La 10e édition du Forum international de Dakar s’est achevée au Centre international de conférences Abdou Diouf (CICAD). Le ministre de l’Intégration africaine, des Affaires étrangères et des Sénégalais de l’Extérieur, Cheikh Niang, a dressé le bilan des travaux dont le thème central était : « L’Afrique face au défi de stabilité, d’intégration et de souveraineté : quelles solutions durables ? »
Prenant la parole lors de la cérémonie de clôture, il a salué la qualité des échanges. Il a affirmé un « sentiment » partagé sur l’impératif pour le continent de « prendre son destin en main dans un esprit de solidarité régionale ».
« La souveraineté ne signifie pas l’isolement »
Selon le ministre, cette édition a « consacré la maturité du forum en constituant un moment de vérité » où les fragilités du continent ont été examinées sans complaisance. Cheikh Niang a exposé une conviction issue des échanges en déclarant que la paix en Afrique ne peut être « ni importée, ni déléguée, ni improvisée ». Elle reposerait, selon la synthèse des travaux, sur trois piliers à savoir des institutions légitimes, des économies résilientes et des sociétés inclusives.
Il a averti qu’il ne saurait y avoir de sécurité durable là où la confiance entre l’État et le citoyen est érodée, ajoutant que la stabilité « ne se décrète pas, elle se mérite » en traitant les causes profondes, telles que la précarité, l’exclusion et la radicalisation, en particulier chez les jeunes et les femmes.
Sur le plan économique, le ministre a placé l’exigence de souveraineté au premier plan. Il a appelé à transformer les ressources naturelles sur place pour créer des chaînes de valeur et des emplois, afin de sortir du « paradoxe d’un continent riche en ressources mais en retard sur les standards de développement ».
Vers une « Doctrine de Dakar »
Cheikh Niang a précisé que cette souveraineté politique, stratégique, alimentaire et numérique « ne signifie pas l’isolement », mais le choix de partenariats « gagnant-gagnant » fondés sur le respect mutuel.

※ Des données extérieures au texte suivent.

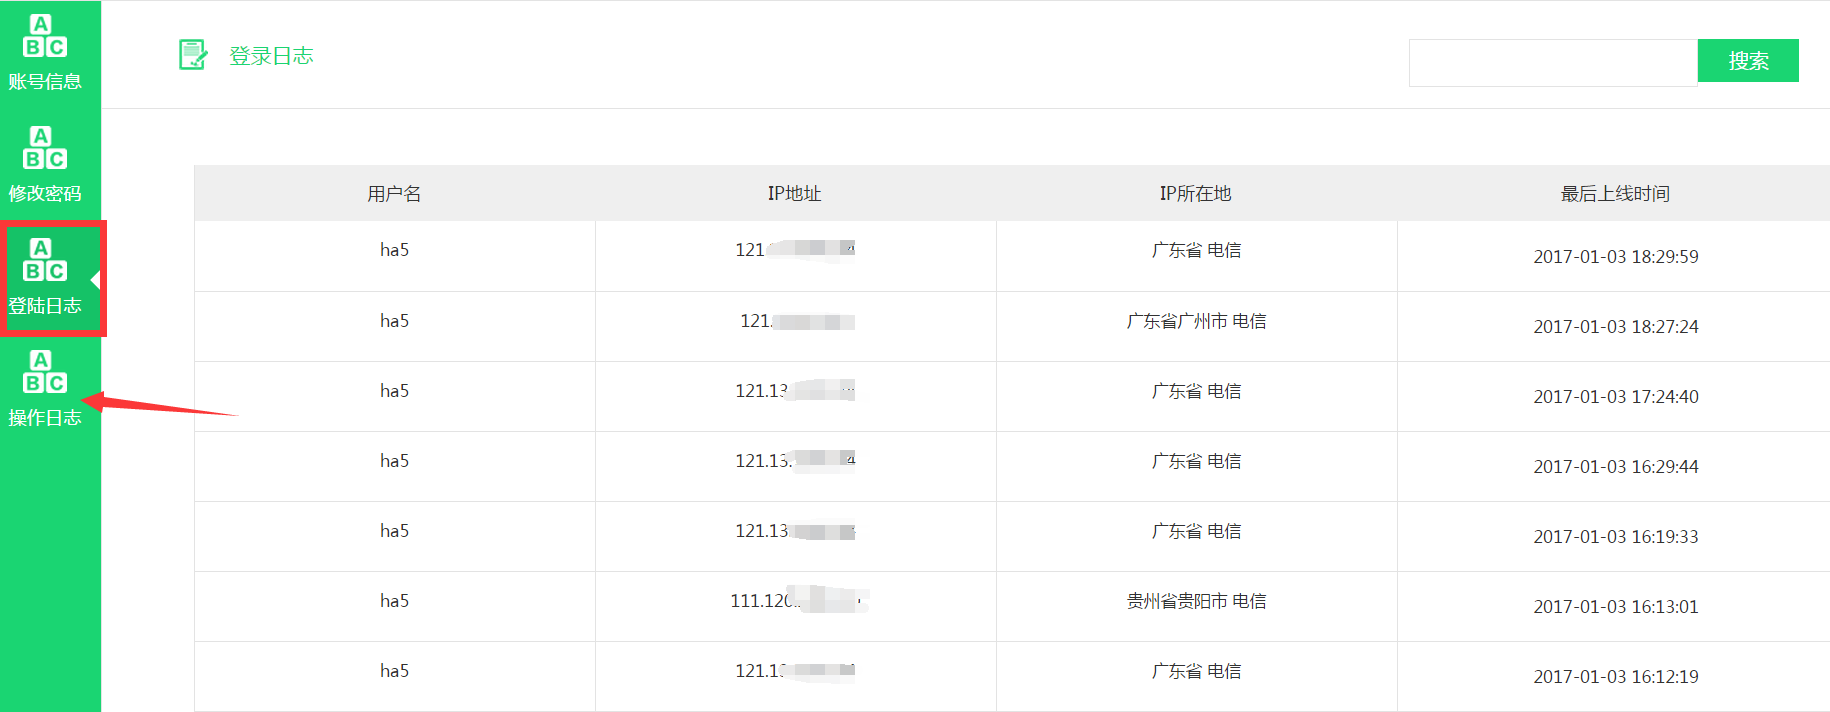This screenshot has width=1830, height=712.
Task: Click the 贵州省贵阳市 电信 location cell
Action: [1196, 601]
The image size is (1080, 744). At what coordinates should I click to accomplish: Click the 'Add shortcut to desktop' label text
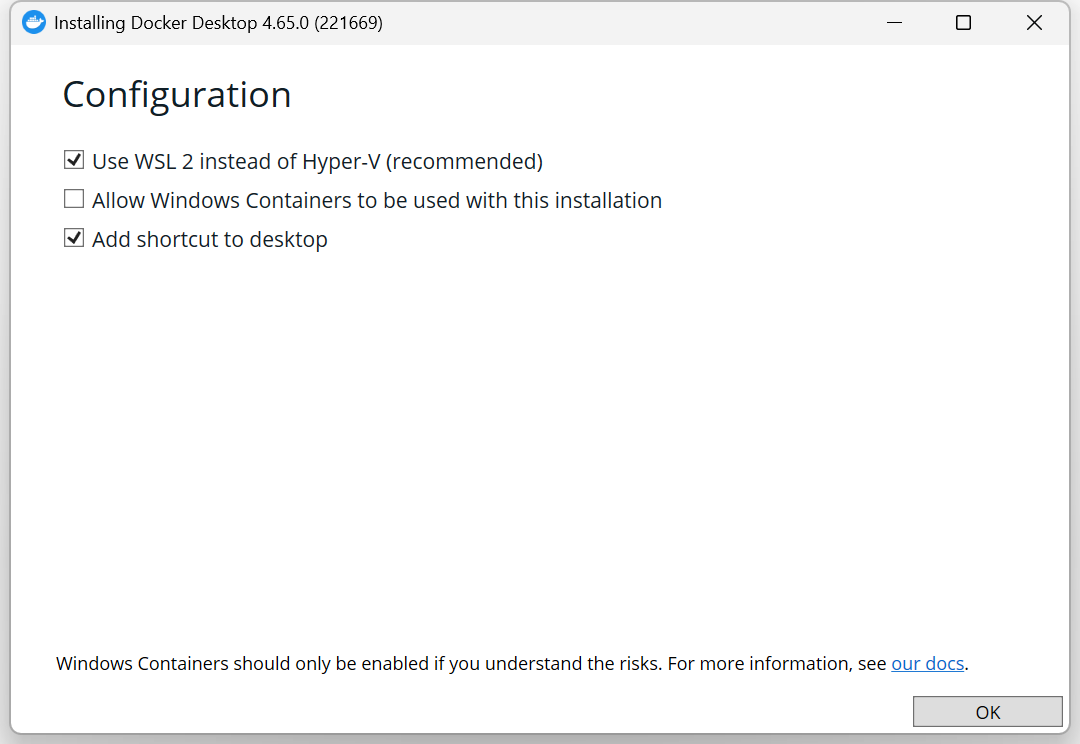[210, 240]
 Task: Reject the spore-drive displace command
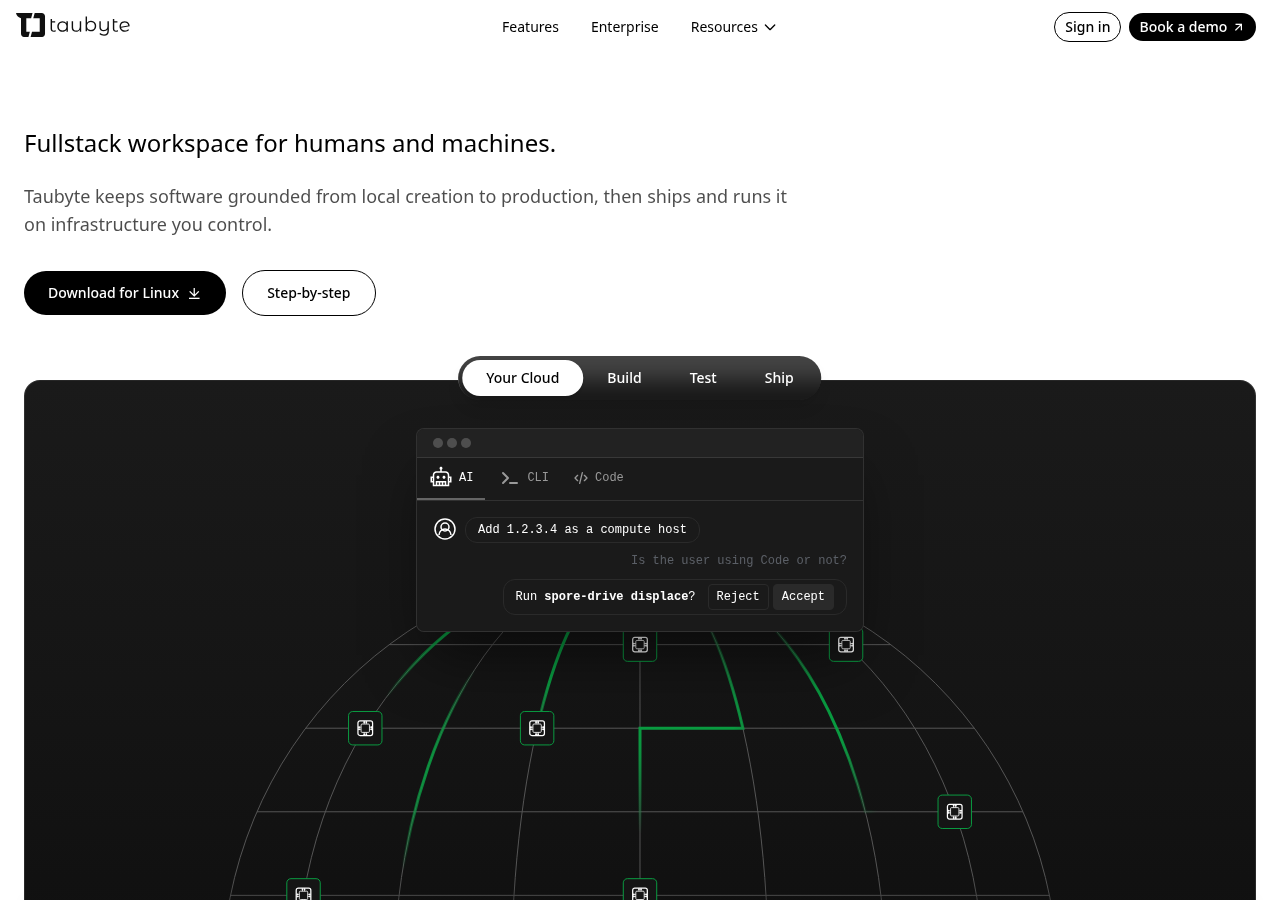738,597
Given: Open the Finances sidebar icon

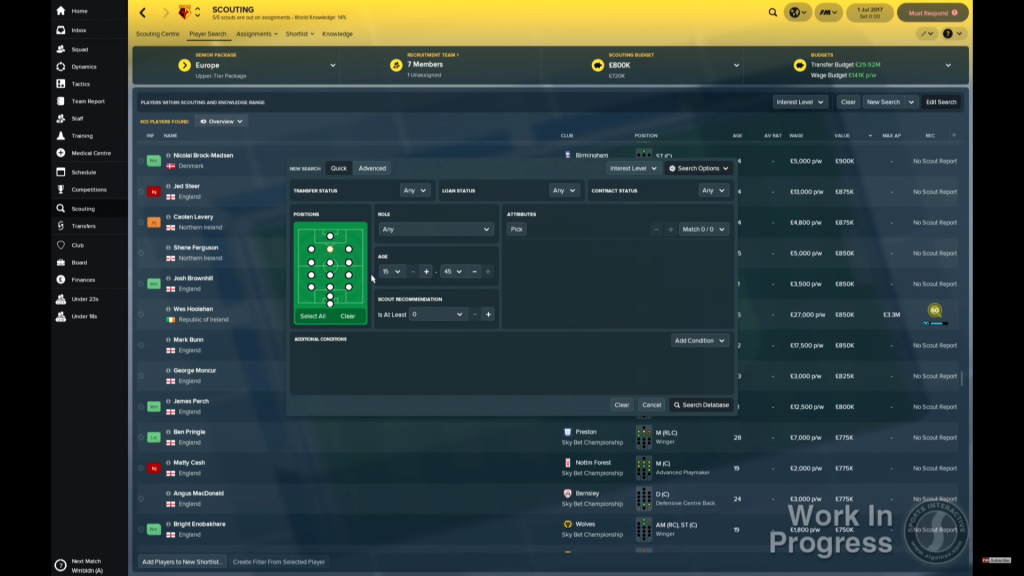Looking at the screenshot, I should [61, 280].
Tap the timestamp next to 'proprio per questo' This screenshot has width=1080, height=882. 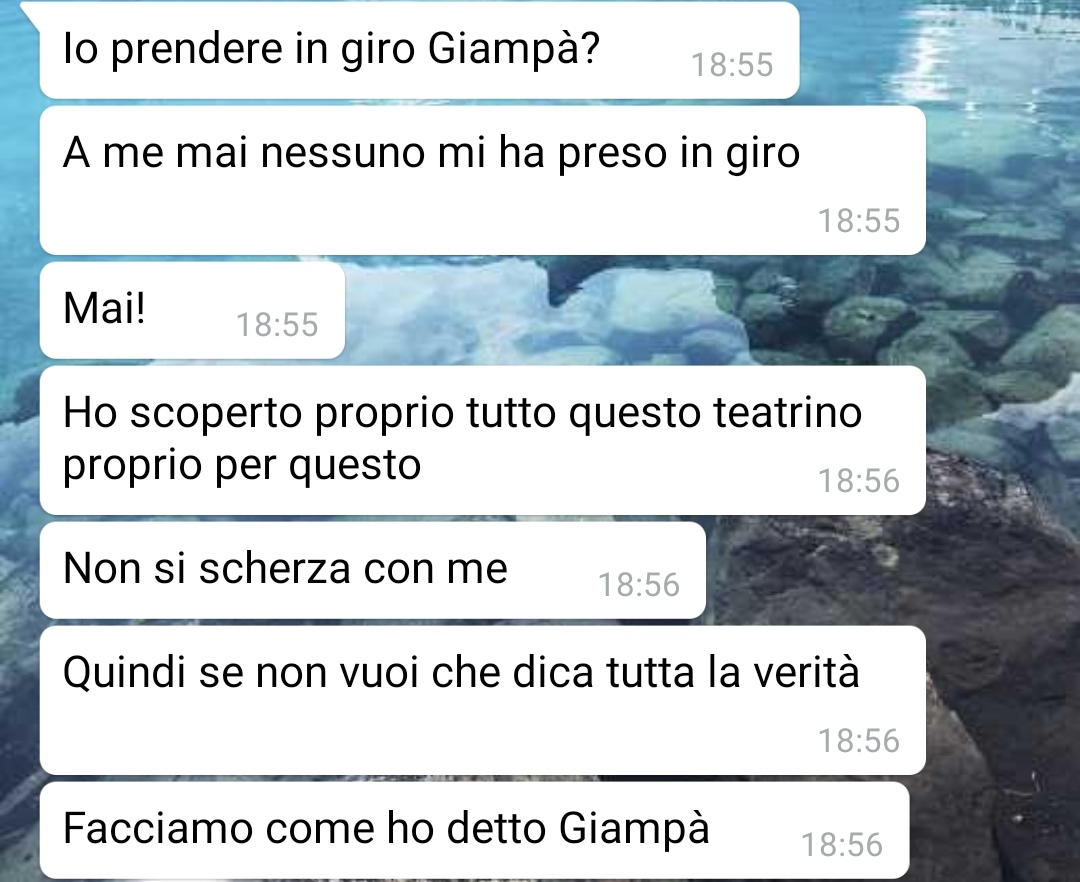(x=859, y=481)
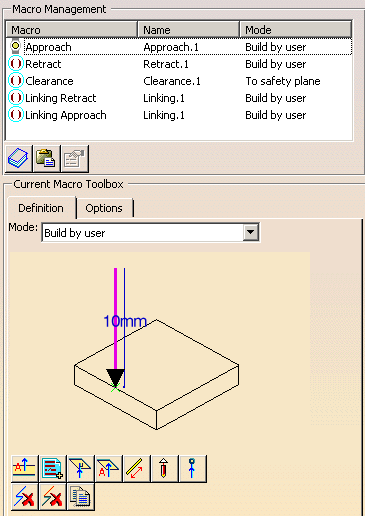365x516 pixels.
Task: Open the Mode dropdown arrow
Action: [x=250, y=232]
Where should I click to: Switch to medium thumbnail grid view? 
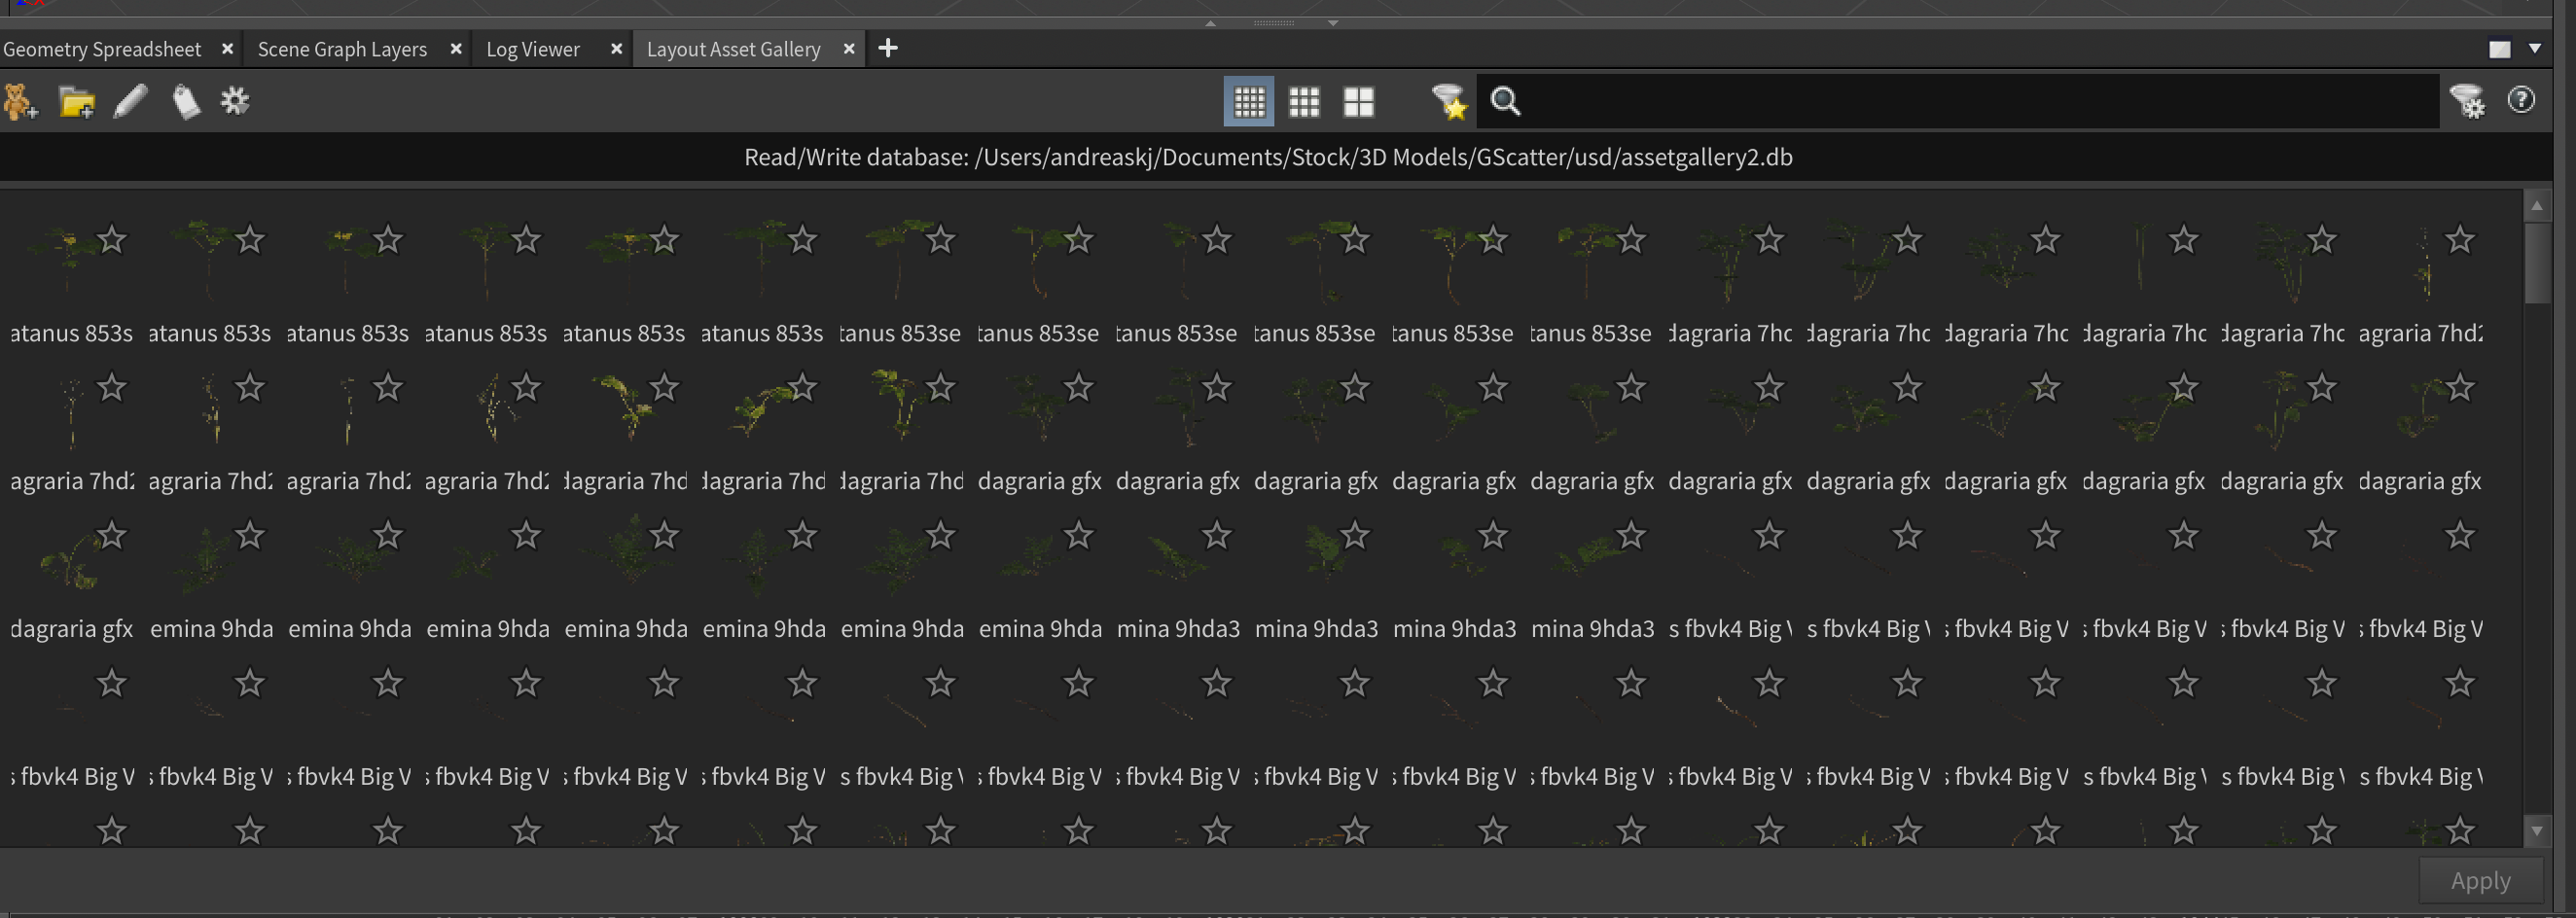tap(1304, 102)
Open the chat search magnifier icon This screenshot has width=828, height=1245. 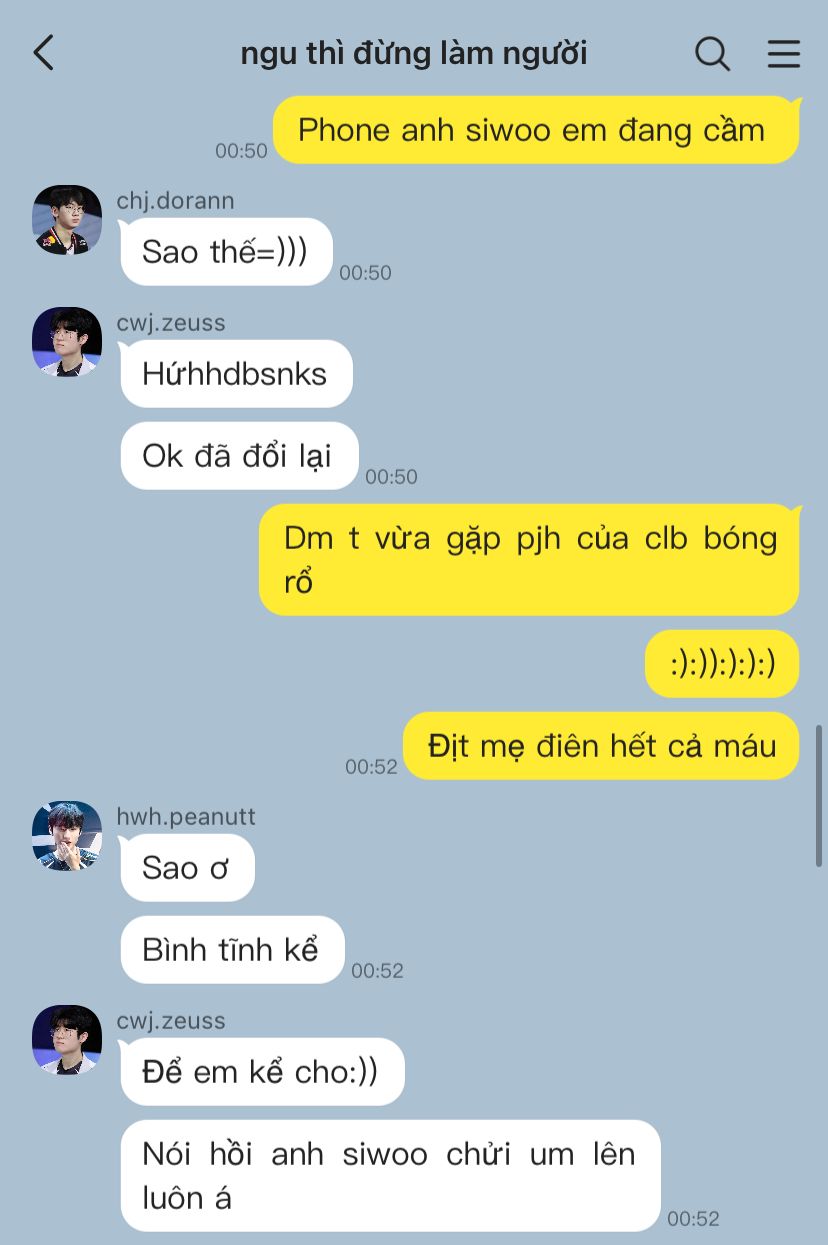712,53
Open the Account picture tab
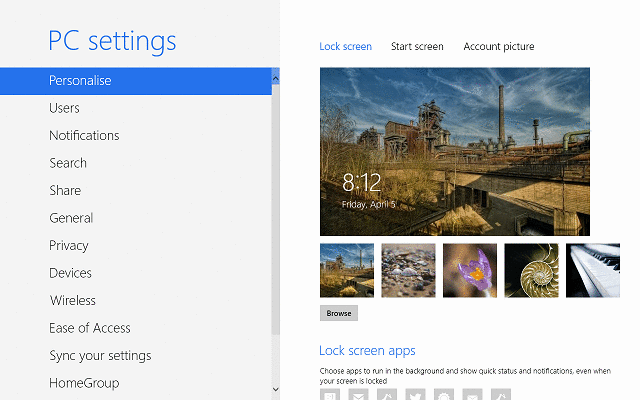 [498, 47]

Par ailleurs, l’intégration régionale, notamment via la Zone de libre-échange continentale africaine (ZLECAF), a été présentée comme une « nécessité absolue » pour répondre aux menaces transfrontalières (terrorisme, trafics, cybermenaces, crises climatiques) qu’aucun État ne peut affronter seul.
Pour finir, il a souligné que l’Unité africaine (UA) doit s’incarner dans des institutions fortes et des mécanismes bien financés. À cet égard, il a validé la proposition émergente d’une « doctrine de Dakar » sur la prévention des conflits, visant à anticiper les crises plutôt que d’y répondre après coup.
« L’Afrique entre dans un moment décisif et peut être une clé de stabilité dans un monde en recomposition », a conclu le ministre des Affaires étrangères, en remerciant le Président de la République islamique de la Mauritanie, Mohamed Ould Ghazouani et son homologue de la Sierra Léone et Président en exercice de la CEDEAO, Julius Maada Bio.